Hi TheElectrician - If you have any chance of survival you gotta give us more info about who you are and substantiate your claims, or unfortunately you will get ripped to pieces. Not by me but by the general TFSA public.

----------

TheElectrician (19-Nov-13)

----------


## TheElectrician

Hi IMHO,

I think it is more my fault, I made the claim and assumed people would have industry specific knowledge without thinking (Silly mistake). If you are prepared for the read, I will gladly explain to you and anyone else reading this how I came to that claim. Some of it is a bit basic, so excuse me if I sound patronizing at any point, it is not my intention.

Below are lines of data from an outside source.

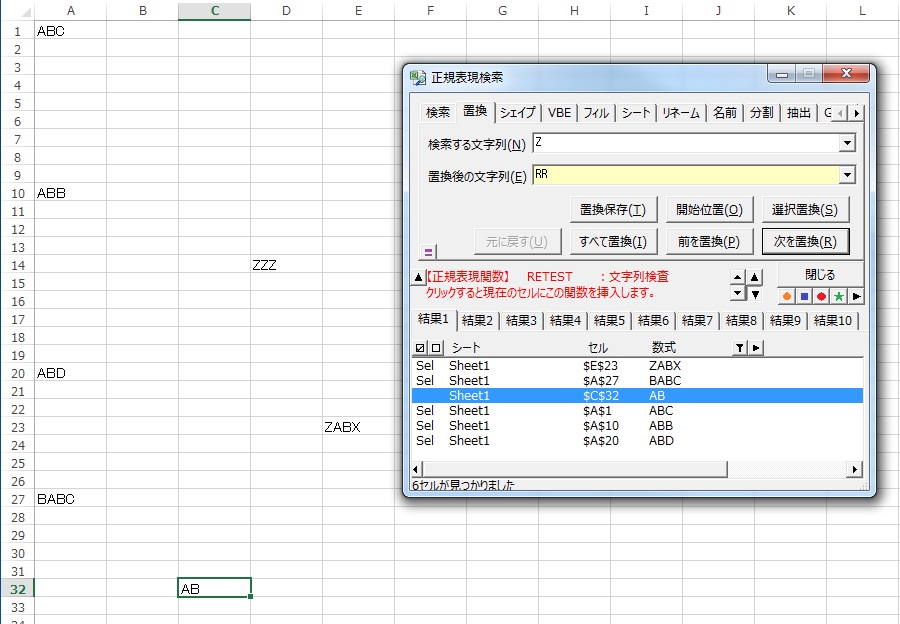Screen dimensions: 900x624
Task: Open the 検索する文字列 dropdown list
Action: point(847,143)
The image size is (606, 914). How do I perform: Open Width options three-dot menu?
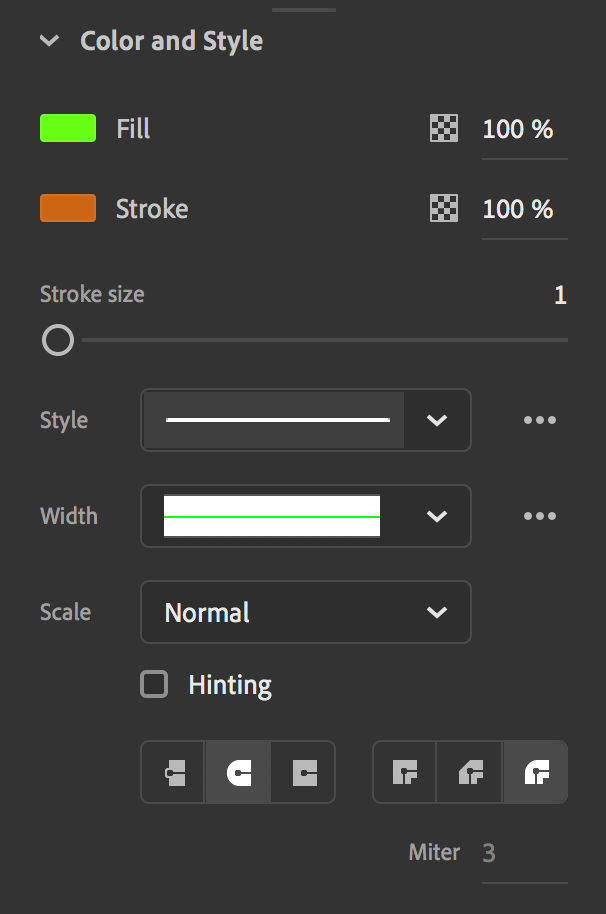click(540, 516)

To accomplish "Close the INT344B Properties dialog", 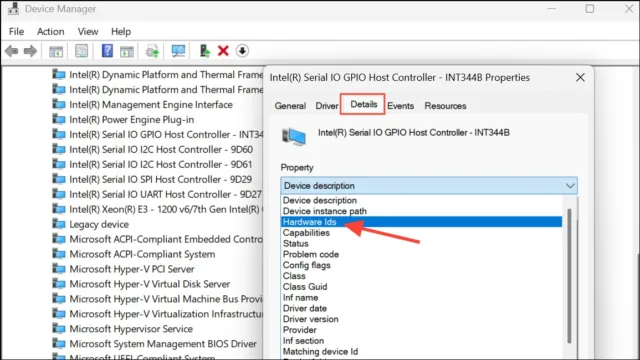I will tap(580, 78).
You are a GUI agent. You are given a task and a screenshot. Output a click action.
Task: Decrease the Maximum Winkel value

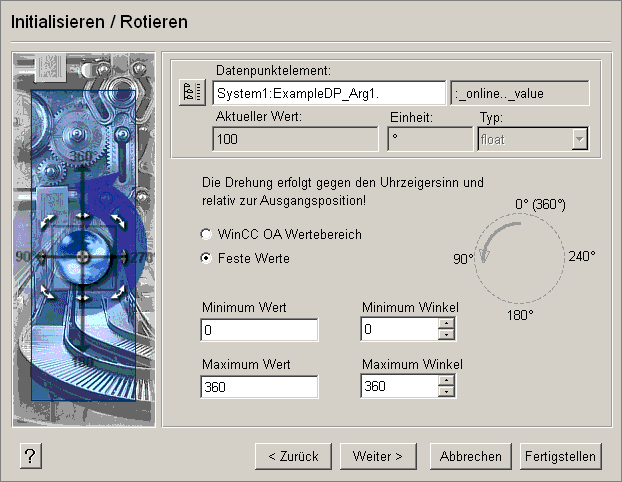[x=446, y=392]
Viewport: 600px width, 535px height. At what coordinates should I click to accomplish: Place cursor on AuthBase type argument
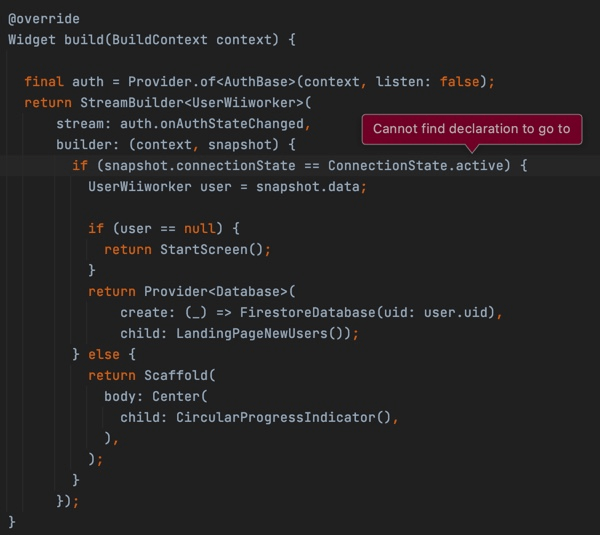(x=255, y=82)
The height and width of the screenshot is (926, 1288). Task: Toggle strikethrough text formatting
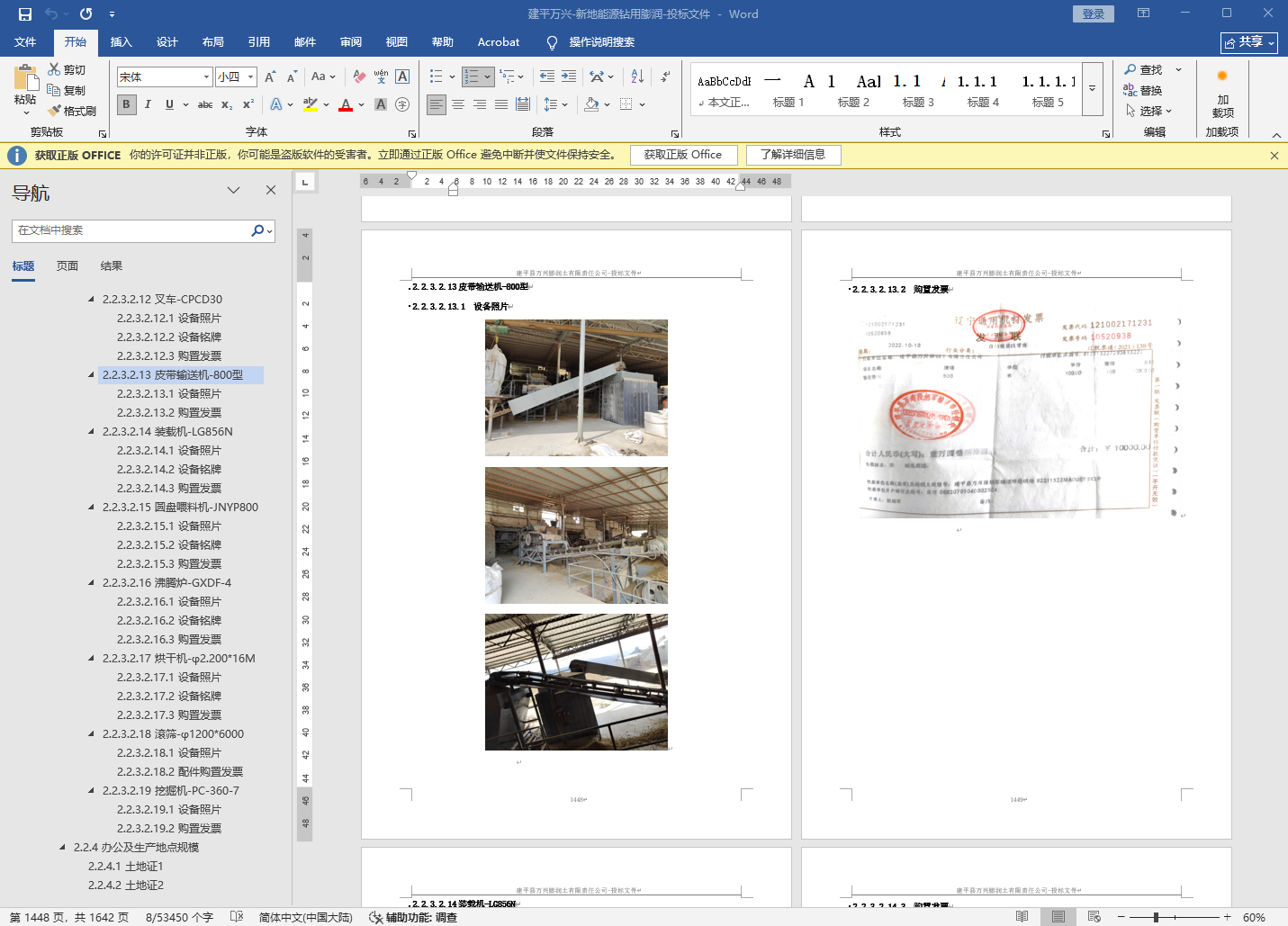205,104
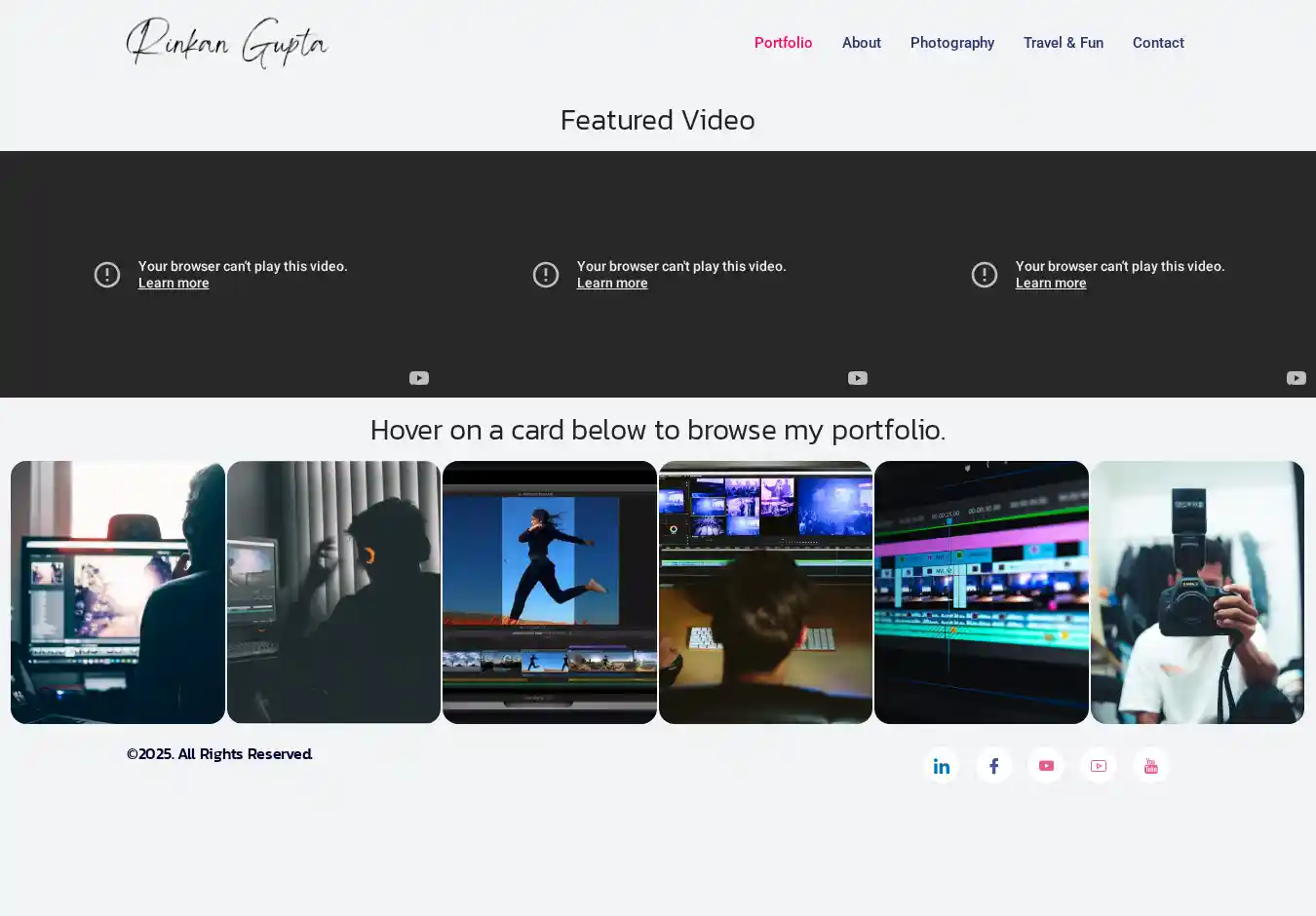The image size is (1316, 916).
Task: Open the Photography menu item
Action: click(x=951, y=43)
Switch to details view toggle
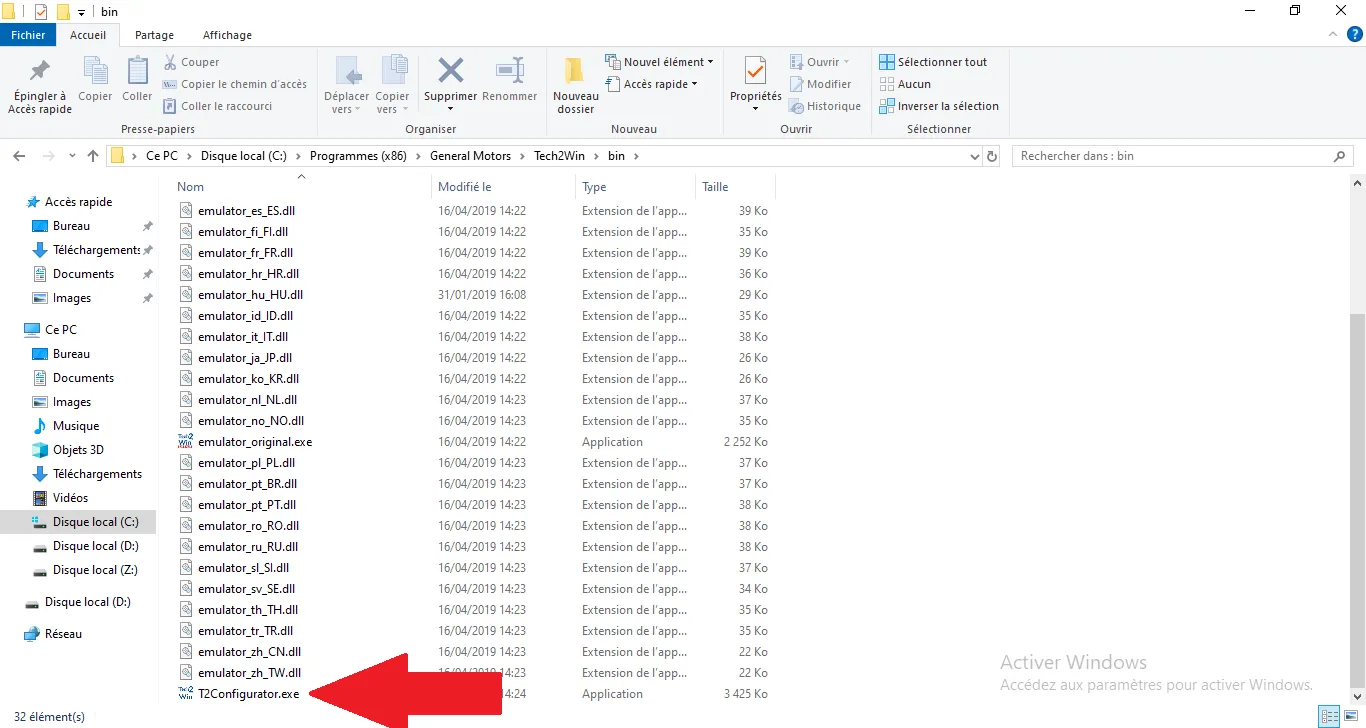This screenshot has height=728, width=1366. pos(1329,716)

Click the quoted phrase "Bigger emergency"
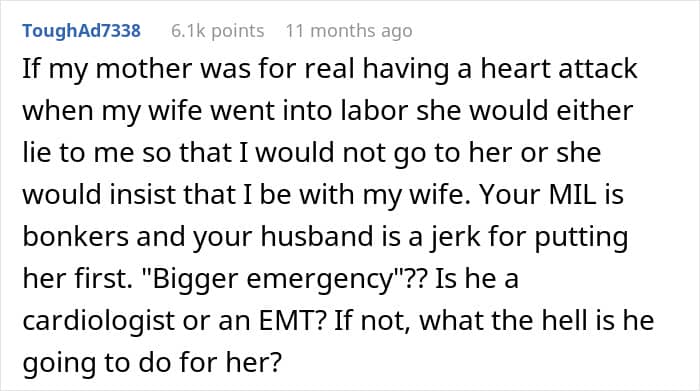point(276,279)
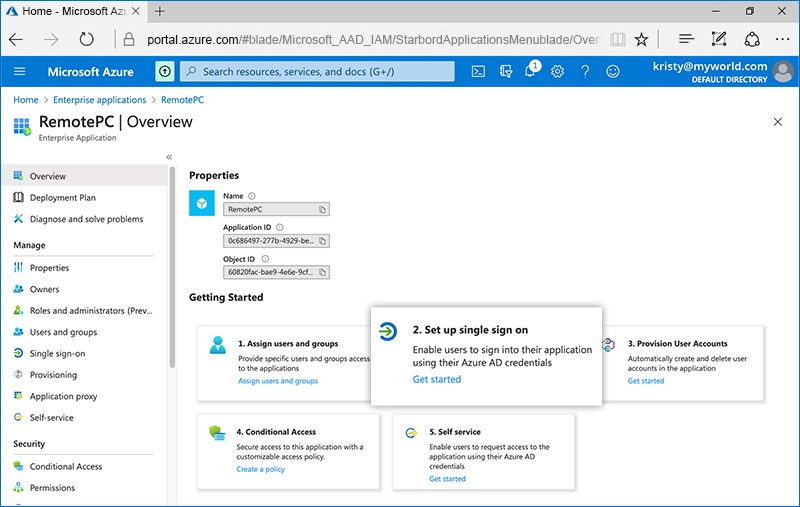Copy the Application ID value
This screenshot has height=507, width=800.
[x=322, y=241]
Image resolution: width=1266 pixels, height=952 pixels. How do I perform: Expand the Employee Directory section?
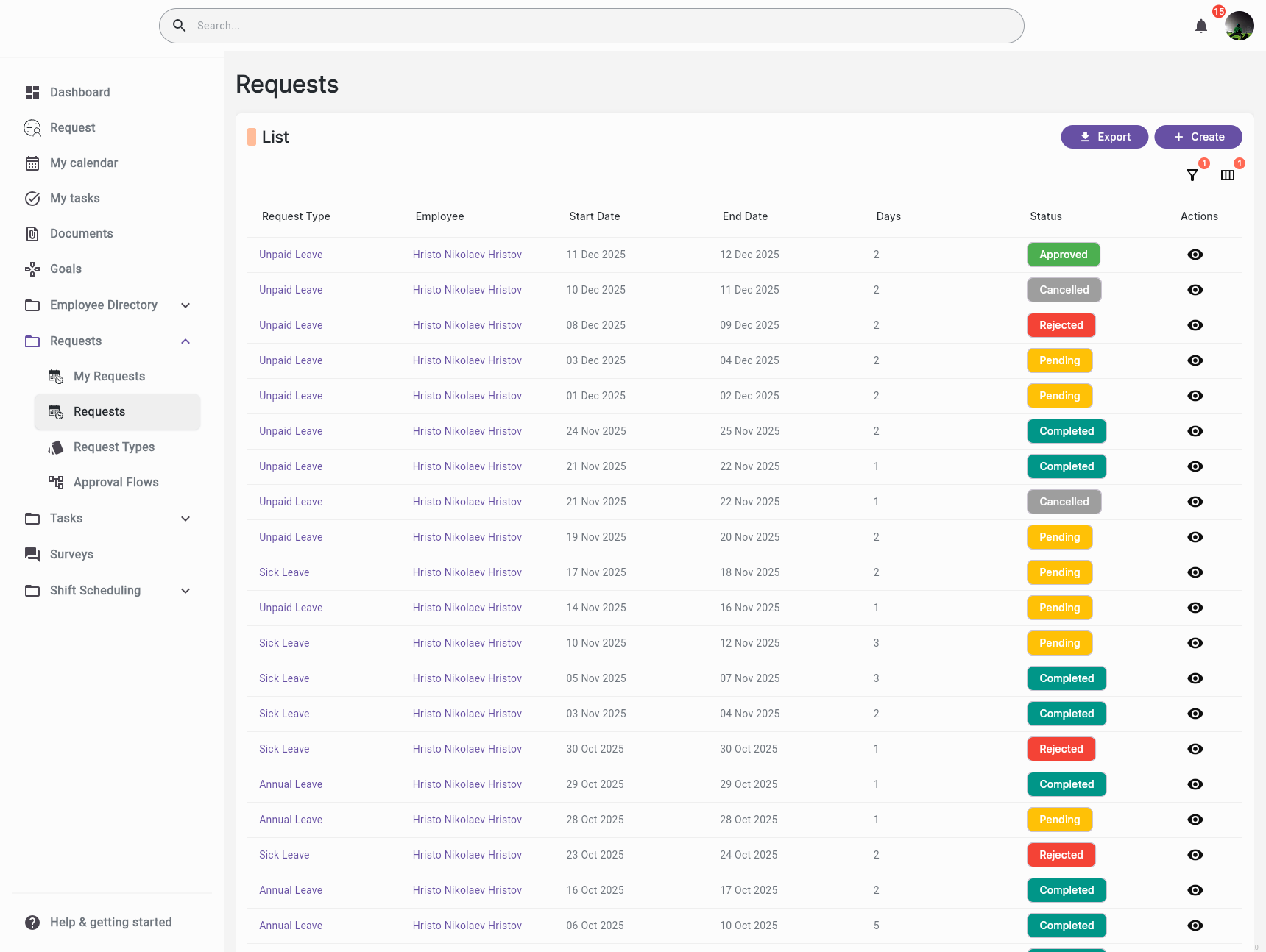coord(185,305)

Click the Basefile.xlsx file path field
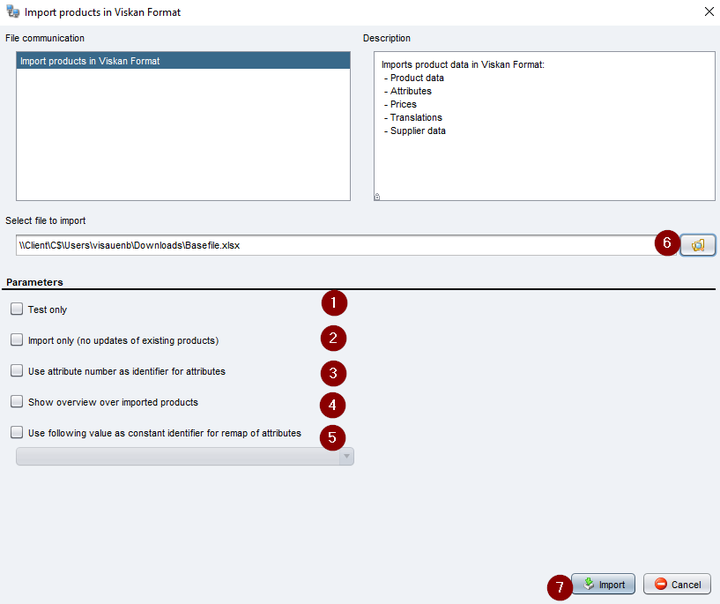coord(340,245)
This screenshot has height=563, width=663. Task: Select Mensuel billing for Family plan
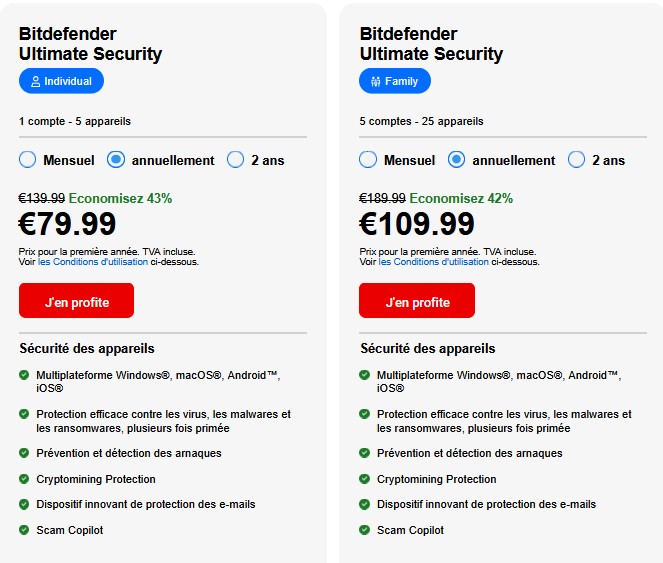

Firstly, Google doesn't store your website. It is nothing more than a massive index with a link to your website displayed. What you are doing when you 'Google' something is checking their "library of links", and it shows what it believes is the most relevant results, with a link to the websites. Google have nearly 300 parameters in regards to what they use to give rankings, which they keep top secret. What it can basically boil down to though are 2 things, which I will explain here:

Authority: How strong your website is in regards to other websites. Things like domain age, back links and social prevalence come into place in this category. This helps distinguish things in the same category from one another, so if you were to Google "Computers" for instance, pages from Wikipedia, Microsoft, Apple etc would all show up miles before Jonnyspc.co.za. The things they publish are deemed to be relevant and trusted as they have a high authority. This is also why if Wikipedia publish an article on your business industry for instance, it will appear a lot higher than your website (unless you Google your business name directly). This helps Google ensure that the user gets the best possible results for their search, and aren't spammed with pages that make a quick use of the next factor,

Relevance: This is the most obvious one, but Google isn't going to show an article of a chimpanzee on Wikipedia if you are looking for a carpet cleaner in Pretoria. This is where you optimize your site for relevance. You do this by creating keyword rich text, the URL name, metadata, social engagement, image names and anchor text. There is a lot more too it, but through this process you will see why I have done the following things (I am going to use The Plumber Bro's as an example):

-My business name has the keyword people will Google, as does my URL. I also have pages like /Johannesburg /Pretoria etc, as if someone types in 'plumber Durban', the page http://www.plumber-bros.co.za/durban will have their search directly in the URL.
-My slogan has a keyword in it (Don't sleep with a drip, call a PLUMBER).
-My logo is text, not an image (Besides the spanner). It is also an H1 (First heading), so Google knows it is a plumbing website, and 'plumber' is the most important thing here.
-I have many links to social media.
-I offer other forms of relevant and informative advice that would drive traffic from other sources http://www.plumber-bros.co.za/bro-code. 
-My content is keyword rich (The word plumber is on my home page alone more than 14 times).
-My physical page names are all keyword rich.
-Loads of other things I have personally discovered and done that I won't share as to not assist any competitors.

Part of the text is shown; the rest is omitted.